◆ Given request ◆
Locate every row below that contains the string "Where", and copy each of those rows in full.

■ ■ ■ ■ ■

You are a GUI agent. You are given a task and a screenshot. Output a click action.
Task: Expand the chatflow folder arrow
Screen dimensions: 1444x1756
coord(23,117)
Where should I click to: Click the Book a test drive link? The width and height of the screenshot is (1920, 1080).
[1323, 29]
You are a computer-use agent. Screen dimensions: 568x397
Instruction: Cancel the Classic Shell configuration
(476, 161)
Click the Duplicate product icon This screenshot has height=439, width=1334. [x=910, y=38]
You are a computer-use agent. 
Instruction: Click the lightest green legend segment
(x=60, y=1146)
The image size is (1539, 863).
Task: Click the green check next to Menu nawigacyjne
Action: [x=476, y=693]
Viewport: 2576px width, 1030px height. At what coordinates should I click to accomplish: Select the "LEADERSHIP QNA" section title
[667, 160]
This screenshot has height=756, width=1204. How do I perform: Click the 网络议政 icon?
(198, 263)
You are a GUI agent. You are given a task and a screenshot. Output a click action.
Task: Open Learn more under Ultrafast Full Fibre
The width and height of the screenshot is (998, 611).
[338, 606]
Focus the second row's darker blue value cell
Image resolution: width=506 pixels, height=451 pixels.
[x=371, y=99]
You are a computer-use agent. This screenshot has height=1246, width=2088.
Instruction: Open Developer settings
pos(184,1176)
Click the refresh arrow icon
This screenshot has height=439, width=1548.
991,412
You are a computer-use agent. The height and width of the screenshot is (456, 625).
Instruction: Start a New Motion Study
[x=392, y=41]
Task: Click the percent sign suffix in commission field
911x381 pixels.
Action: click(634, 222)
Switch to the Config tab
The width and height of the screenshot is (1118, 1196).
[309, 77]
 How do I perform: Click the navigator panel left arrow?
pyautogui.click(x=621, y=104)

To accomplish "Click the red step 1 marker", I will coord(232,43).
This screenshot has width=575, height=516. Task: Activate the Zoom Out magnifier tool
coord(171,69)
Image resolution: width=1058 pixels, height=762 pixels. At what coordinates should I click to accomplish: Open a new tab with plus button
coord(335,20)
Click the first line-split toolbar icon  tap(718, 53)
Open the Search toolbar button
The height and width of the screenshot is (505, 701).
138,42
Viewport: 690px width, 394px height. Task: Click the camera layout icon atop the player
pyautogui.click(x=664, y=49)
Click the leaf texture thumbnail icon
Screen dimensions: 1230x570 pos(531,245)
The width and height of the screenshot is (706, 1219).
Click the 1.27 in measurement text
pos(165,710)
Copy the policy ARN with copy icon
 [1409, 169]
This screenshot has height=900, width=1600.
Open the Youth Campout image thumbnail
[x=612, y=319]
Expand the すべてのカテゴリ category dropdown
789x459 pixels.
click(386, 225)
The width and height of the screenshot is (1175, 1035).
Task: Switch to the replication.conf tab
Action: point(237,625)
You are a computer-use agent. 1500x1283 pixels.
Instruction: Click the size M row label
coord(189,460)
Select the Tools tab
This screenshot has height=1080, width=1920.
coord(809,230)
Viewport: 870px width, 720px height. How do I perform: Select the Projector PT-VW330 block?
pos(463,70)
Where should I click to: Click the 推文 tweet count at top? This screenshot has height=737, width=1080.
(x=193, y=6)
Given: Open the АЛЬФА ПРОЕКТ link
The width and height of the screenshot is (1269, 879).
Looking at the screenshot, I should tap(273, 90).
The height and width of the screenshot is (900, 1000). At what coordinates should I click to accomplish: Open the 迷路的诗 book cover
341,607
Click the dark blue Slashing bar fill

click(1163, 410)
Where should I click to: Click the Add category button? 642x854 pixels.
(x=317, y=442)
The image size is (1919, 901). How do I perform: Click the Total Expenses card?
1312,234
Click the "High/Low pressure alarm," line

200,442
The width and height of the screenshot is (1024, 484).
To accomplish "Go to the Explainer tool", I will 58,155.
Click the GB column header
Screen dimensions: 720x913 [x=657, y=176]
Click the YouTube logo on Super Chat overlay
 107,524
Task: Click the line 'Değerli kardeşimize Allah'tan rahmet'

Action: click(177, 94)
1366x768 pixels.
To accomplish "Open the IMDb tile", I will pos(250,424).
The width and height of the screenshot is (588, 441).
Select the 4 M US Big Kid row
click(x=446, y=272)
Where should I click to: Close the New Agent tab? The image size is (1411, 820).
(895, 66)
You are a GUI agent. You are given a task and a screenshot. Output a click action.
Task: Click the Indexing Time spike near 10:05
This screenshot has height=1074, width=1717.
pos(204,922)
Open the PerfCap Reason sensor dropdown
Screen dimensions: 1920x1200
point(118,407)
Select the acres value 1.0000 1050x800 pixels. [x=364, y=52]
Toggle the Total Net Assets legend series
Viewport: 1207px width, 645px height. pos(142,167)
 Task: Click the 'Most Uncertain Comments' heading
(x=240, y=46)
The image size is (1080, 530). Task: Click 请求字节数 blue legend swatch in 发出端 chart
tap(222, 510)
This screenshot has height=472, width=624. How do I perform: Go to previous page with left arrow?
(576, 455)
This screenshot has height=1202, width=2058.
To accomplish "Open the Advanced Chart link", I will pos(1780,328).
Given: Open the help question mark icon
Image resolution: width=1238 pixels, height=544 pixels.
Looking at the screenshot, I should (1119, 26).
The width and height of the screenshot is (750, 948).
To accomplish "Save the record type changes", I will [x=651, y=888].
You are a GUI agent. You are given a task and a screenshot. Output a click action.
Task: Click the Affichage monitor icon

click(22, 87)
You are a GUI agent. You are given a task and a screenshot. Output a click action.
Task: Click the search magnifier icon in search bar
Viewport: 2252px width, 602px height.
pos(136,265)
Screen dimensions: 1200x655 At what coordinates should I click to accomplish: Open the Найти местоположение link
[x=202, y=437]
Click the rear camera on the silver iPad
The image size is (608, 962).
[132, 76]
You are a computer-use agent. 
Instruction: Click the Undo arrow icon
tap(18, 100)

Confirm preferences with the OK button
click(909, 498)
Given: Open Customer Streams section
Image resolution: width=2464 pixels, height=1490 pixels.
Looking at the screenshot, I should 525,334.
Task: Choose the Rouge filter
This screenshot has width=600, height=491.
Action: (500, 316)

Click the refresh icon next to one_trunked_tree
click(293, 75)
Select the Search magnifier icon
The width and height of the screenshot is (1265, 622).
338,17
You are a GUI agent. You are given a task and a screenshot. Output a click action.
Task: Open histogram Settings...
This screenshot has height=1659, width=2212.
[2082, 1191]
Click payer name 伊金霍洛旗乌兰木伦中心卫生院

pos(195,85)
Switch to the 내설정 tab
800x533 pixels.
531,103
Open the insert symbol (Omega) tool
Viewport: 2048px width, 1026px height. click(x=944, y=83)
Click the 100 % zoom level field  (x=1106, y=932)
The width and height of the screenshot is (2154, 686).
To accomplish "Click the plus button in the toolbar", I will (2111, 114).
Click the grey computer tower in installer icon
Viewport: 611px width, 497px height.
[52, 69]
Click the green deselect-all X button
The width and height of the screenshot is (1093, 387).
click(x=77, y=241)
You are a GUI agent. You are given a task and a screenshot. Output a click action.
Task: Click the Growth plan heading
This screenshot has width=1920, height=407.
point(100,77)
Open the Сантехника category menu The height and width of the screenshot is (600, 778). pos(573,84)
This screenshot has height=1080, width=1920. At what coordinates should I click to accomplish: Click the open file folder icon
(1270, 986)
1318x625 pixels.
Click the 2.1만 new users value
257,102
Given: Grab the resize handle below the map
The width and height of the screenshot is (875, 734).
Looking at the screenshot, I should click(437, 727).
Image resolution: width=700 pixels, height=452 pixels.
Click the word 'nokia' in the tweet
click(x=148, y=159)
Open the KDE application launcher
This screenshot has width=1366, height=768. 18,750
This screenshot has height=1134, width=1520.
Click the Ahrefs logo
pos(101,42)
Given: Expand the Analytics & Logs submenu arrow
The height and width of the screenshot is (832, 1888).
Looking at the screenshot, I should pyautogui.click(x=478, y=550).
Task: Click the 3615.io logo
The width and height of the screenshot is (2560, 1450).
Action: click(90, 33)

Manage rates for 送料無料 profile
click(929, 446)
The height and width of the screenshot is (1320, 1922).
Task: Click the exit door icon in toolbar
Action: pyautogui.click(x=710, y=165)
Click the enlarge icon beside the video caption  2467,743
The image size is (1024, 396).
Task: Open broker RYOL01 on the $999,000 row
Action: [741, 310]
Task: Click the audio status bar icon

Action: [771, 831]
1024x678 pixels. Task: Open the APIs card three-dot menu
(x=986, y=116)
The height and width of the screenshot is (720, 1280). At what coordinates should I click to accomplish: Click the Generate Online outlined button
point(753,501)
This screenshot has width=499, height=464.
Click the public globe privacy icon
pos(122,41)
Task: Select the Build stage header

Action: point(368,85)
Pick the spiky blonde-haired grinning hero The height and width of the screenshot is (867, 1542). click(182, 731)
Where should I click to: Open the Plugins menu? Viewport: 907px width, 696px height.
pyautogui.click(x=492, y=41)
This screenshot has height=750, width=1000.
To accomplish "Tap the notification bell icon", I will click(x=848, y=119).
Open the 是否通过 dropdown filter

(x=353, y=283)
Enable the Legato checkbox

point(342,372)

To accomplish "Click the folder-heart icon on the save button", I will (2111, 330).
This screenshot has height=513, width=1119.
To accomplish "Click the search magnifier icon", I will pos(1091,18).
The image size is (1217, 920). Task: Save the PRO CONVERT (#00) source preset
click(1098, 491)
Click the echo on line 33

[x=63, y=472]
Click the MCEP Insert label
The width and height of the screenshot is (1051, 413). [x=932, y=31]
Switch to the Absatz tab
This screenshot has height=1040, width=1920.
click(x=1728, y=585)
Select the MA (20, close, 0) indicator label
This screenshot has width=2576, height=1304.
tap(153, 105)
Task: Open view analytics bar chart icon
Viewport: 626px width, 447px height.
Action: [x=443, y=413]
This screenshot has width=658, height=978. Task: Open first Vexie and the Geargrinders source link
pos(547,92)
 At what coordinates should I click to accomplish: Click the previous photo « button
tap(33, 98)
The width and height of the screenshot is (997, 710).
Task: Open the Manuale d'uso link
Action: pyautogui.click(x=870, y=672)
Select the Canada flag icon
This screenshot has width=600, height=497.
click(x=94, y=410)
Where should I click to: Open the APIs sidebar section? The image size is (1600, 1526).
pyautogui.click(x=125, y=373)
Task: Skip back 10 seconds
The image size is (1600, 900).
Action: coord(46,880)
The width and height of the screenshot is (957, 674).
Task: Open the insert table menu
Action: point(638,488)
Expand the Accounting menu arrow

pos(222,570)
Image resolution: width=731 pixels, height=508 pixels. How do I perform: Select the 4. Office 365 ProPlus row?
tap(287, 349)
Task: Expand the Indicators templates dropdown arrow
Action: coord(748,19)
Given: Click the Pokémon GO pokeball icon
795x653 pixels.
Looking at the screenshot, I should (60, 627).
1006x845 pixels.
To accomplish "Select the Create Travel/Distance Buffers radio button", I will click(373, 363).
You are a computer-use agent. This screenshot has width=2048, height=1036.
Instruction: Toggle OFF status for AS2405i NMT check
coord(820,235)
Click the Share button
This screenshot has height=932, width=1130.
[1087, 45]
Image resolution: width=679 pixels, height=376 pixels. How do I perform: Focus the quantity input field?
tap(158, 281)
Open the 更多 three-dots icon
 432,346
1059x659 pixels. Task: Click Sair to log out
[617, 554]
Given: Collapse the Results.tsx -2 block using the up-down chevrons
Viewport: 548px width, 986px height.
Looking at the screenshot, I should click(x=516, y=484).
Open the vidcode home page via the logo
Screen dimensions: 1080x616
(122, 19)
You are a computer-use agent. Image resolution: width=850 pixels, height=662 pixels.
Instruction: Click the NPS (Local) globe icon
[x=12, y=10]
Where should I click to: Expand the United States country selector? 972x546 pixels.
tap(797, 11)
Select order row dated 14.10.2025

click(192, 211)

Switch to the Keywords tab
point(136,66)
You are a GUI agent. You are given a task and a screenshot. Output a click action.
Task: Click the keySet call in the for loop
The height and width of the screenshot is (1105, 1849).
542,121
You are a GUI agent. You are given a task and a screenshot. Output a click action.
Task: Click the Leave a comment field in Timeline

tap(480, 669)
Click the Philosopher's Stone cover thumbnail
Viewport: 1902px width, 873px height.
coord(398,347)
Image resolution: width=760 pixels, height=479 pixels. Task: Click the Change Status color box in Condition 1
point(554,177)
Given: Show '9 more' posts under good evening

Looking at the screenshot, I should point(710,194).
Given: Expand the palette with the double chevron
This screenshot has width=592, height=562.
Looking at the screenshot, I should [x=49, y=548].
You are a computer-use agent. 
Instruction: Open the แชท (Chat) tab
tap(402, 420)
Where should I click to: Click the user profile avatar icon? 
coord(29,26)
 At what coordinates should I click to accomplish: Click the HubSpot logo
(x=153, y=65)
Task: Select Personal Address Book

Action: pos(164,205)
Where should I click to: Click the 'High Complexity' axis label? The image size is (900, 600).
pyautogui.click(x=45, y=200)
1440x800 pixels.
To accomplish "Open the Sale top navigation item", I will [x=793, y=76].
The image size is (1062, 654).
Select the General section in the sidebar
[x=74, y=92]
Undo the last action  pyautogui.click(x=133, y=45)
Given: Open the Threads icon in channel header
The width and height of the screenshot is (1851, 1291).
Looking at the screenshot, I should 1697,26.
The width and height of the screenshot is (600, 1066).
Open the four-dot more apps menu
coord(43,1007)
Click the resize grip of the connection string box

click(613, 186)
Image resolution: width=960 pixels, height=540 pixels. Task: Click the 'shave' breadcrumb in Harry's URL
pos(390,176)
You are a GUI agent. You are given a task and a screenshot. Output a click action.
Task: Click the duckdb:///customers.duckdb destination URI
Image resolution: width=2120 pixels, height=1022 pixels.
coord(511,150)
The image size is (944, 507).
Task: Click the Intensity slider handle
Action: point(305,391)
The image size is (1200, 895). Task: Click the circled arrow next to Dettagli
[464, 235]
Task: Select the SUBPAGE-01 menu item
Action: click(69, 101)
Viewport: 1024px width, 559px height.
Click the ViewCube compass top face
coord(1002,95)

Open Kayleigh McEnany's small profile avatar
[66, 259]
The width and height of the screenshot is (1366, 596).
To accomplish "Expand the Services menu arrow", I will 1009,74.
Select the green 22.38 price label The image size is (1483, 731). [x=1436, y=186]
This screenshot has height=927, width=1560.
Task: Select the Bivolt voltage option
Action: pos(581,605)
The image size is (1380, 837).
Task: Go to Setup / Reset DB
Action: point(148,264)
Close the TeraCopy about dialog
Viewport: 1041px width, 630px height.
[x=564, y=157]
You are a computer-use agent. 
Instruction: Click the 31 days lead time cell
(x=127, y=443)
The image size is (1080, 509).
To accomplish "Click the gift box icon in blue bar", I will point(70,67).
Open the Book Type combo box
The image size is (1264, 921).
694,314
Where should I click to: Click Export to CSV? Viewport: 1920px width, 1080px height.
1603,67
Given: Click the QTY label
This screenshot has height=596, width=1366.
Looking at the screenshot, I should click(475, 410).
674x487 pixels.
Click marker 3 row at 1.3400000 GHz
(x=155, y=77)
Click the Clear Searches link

■ ■ ■ ■ ■

◆ Complete response ◆
Where should I click to: Click the Book a test drive link? The width and height of the screenshot is (1920, 1080).
Where should I click to: Click the 推文 tweet count at top? This screenshot has height=737, width=1080.
Where should I click to: Click the Add category button? 642x854 pixels.
Where should I click to: Close the New Agent tab? The image size is (1411, 820).
Where should I click to: Open the Plugins menu? Viewport: 907px width, 696px height.
Where should I click to: Open the APIs sidebar section? The image size is (1600, 1526).
Where should I click to: Expand the United States country selector? 972x546 pixels.
Where should I click to: Click the user profile avatar icon? 
Where should I click to: Click the 'High Complexity' axis label? The image size is (900, 600).
Where should I click to: Click Export to CSV? Viewport: 1920px width, 1080px height.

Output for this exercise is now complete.